— Begin The input —

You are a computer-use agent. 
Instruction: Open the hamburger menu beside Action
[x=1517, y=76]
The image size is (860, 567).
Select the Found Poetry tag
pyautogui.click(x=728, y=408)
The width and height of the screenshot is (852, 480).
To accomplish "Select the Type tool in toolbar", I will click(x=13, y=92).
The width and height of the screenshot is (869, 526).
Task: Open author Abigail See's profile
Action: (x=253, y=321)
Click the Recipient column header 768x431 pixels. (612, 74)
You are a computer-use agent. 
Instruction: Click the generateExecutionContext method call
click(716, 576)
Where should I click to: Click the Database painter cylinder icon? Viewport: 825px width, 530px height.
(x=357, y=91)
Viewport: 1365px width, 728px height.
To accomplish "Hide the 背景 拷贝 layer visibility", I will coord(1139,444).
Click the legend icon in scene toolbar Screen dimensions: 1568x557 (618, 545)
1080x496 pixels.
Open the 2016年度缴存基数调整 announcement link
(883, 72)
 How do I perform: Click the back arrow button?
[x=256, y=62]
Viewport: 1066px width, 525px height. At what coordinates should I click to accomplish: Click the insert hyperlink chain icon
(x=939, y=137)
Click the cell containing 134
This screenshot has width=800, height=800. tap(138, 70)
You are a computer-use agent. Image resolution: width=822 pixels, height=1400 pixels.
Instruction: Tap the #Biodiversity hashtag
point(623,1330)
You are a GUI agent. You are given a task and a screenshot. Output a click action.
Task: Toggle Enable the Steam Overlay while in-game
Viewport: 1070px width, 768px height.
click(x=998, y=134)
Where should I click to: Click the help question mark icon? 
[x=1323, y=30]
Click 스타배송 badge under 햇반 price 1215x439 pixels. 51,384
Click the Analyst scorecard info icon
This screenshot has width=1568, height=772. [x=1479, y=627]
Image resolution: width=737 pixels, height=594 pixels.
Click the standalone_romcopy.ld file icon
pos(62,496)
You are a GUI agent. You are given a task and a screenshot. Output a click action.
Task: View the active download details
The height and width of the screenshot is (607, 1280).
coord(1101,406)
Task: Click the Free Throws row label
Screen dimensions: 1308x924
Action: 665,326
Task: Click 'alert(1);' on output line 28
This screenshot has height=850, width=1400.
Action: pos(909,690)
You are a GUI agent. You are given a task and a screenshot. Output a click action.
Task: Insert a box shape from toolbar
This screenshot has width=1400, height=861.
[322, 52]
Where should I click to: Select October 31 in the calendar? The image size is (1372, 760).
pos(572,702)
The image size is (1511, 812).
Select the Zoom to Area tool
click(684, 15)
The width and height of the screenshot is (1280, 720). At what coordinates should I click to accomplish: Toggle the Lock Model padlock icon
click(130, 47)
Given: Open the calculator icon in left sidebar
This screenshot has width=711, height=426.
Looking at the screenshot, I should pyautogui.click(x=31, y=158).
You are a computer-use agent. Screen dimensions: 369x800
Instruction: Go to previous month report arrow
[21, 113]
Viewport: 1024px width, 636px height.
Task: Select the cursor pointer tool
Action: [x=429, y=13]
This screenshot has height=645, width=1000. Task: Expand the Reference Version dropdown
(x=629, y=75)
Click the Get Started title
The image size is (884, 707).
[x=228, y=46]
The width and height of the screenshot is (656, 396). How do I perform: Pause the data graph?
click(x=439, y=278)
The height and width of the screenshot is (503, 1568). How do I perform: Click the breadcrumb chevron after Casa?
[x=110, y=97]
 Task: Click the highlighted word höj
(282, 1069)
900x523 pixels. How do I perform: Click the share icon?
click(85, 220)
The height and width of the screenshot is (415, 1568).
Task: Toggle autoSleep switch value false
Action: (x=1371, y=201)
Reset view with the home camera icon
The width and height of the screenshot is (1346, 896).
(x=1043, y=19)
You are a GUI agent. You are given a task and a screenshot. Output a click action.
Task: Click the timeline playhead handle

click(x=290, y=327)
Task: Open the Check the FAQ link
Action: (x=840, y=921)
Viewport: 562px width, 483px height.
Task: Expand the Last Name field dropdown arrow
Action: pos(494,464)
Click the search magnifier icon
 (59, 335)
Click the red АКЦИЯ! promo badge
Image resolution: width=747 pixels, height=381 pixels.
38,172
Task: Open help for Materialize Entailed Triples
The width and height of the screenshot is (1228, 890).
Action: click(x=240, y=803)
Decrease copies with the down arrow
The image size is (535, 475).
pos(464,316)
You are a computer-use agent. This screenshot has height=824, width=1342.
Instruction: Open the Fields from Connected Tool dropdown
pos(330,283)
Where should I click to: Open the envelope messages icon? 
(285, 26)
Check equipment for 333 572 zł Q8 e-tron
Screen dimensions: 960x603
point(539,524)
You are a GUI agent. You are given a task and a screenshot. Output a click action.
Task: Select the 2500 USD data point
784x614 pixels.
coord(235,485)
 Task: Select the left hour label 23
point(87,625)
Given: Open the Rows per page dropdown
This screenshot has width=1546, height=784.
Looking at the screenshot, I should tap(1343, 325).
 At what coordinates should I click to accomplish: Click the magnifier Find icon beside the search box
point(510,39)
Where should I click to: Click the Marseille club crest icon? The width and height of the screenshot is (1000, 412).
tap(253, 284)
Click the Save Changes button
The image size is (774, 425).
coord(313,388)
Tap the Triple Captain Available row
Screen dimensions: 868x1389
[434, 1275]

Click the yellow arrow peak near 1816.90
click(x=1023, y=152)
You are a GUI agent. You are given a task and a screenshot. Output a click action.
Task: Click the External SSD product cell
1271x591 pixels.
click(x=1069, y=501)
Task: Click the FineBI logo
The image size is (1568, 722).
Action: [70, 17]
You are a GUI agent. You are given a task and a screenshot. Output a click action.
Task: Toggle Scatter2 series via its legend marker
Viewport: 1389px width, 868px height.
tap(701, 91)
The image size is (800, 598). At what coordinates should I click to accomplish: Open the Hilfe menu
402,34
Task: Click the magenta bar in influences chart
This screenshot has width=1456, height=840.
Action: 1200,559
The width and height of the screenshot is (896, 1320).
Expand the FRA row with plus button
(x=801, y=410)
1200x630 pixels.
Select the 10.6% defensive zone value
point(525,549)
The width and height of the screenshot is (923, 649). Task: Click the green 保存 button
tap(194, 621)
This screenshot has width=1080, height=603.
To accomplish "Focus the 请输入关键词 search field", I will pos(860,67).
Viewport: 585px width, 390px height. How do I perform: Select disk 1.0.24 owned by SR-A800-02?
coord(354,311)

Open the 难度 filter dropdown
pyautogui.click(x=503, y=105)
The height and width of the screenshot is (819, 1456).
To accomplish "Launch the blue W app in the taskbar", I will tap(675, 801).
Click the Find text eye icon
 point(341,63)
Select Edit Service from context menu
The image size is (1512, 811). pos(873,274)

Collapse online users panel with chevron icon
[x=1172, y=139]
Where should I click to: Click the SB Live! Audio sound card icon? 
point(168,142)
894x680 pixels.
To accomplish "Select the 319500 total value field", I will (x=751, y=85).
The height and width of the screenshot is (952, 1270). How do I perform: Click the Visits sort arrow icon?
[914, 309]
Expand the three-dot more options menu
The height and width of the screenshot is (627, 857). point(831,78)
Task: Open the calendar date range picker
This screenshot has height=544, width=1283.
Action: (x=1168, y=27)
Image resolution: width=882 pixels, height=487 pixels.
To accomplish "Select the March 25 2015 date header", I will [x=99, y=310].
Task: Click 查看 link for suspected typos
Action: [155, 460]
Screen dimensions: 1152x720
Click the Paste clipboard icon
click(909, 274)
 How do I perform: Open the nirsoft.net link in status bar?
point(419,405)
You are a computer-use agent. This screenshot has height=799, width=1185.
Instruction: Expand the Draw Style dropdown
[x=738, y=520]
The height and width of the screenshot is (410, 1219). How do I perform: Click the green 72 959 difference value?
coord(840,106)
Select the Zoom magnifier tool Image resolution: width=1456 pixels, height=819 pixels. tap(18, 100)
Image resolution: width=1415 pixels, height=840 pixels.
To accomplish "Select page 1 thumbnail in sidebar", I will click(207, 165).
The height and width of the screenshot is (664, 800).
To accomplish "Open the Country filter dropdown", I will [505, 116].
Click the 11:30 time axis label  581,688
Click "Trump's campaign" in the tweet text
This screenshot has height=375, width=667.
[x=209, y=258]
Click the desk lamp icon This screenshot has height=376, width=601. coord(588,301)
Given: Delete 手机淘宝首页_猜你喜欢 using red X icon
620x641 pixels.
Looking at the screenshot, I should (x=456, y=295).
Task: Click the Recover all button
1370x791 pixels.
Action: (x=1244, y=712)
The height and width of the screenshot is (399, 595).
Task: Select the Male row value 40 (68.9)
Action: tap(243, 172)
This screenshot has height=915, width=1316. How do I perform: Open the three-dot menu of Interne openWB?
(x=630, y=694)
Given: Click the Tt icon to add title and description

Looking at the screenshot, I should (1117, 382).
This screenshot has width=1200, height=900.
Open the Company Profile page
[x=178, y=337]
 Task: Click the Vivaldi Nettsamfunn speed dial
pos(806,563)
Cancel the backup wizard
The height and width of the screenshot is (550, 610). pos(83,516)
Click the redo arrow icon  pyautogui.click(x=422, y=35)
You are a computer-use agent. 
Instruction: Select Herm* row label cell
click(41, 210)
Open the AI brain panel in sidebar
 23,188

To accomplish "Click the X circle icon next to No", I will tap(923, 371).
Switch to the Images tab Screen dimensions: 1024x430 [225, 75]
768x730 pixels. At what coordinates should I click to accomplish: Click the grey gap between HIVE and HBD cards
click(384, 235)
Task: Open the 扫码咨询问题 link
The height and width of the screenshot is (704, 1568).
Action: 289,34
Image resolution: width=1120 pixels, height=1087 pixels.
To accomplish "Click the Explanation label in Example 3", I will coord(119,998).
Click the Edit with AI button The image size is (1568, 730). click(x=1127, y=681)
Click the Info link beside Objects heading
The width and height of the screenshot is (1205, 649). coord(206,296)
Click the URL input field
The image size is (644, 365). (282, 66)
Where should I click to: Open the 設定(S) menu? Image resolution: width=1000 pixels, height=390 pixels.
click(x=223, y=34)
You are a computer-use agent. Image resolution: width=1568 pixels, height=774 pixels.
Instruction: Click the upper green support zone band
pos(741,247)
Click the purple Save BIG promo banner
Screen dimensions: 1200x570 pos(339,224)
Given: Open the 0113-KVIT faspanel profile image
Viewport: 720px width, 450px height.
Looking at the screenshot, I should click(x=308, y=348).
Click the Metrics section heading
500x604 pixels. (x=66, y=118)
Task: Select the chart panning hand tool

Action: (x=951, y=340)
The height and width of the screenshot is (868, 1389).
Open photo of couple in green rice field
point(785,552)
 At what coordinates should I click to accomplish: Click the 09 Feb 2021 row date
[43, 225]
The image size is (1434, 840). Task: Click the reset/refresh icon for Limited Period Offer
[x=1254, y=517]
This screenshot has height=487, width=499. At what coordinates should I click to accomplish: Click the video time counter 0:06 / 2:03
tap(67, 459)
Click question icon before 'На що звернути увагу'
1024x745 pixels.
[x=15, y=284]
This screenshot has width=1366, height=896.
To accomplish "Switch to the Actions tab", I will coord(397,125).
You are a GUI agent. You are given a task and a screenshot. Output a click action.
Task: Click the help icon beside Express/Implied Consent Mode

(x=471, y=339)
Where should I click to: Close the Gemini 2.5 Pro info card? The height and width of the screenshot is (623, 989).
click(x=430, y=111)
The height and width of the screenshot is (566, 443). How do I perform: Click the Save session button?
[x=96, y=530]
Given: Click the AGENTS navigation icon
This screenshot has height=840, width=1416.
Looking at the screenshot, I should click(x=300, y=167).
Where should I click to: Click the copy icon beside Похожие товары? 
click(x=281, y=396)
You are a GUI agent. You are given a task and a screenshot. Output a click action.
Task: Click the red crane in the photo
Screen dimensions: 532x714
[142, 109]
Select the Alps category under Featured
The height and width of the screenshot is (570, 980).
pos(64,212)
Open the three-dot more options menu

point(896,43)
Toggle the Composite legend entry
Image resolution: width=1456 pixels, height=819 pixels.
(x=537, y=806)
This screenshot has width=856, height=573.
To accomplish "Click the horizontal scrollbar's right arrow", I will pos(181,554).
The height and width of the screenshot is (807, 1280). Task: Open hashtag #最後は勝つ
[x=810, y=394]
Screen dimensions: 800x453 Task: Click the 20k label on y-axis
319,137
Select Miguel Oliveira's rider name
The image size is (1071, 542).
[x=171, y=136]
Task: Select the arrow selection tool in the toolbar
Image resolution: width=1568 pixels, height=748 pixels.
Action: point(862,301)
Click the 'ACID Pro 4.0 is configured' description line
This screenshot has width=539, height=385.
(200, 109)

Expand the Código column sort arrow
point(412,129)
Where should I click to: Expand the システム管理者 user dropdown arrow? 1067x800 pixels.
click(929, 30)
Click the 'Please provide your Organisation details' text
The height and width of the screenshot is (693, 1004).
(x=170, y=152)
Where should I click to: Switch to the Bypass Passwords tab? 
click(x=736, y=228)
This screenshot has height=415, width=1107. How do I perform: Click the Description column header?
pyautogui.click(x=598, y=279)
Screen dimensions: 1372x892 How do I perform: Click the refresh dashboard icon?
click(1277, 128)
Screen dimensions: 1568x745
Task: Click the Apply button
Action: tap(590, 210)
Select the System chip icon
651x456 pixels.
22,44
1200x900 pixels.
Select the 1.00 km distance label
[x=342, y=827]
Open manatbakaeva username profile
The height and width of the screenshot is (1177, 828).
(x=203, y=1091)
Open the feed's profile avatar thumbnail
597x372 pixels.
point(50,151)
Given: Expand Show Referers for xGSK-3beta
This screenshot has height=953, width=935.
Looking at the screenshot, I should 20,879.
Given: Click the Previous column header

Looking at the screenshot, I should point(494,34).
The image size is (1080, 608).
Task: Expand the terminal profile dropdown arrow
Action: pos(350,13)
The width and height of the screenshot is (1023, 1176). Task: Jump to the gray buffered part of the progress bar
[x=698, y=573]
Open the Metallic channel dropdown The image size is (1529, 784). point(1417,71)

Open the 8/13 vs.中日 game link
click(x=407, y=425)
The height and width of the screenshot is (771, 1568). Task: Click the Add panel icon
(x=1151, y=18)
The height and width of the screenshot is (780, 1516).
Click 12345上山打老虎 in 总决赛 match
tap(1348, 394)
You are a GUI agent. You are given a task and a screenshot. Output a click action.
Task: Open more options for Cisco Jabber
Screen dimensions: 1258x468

— End The input —

> [Written task] Copy out the rows above, from the line containing "Given: Delete 手机淘宝首页_猜你喜欢 using red X icon" through the line containing "Looking at the screenshot, I should (x=456, y=295).", inclusive.

> [Answer]
Given: Delete 手机淘宝首页_猜你喜欢 using red X icon
620x641 pixels.
Looking at the screenshot, I should (x=456, y=295).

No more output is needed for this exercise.